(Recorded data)

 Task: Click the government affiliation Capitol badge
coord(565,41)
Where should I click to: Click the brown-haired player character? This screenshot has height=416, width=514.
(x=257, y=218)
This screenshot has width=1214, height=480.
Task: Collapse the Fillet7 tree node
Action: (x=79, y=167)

- [Task instructions] Please write out, exactly as they appear, only the lines from the one holding "Where should I" through the end of the data.

- [Answer to this task]
Where should I click to: Click the brown-haired player character? This screenshot has height=416, width=514.
(x=257, y=218)
This screenshot has width=1214, height=480.
Task: Collapse the Fillet7 tree node
Action: (x=79, y=167)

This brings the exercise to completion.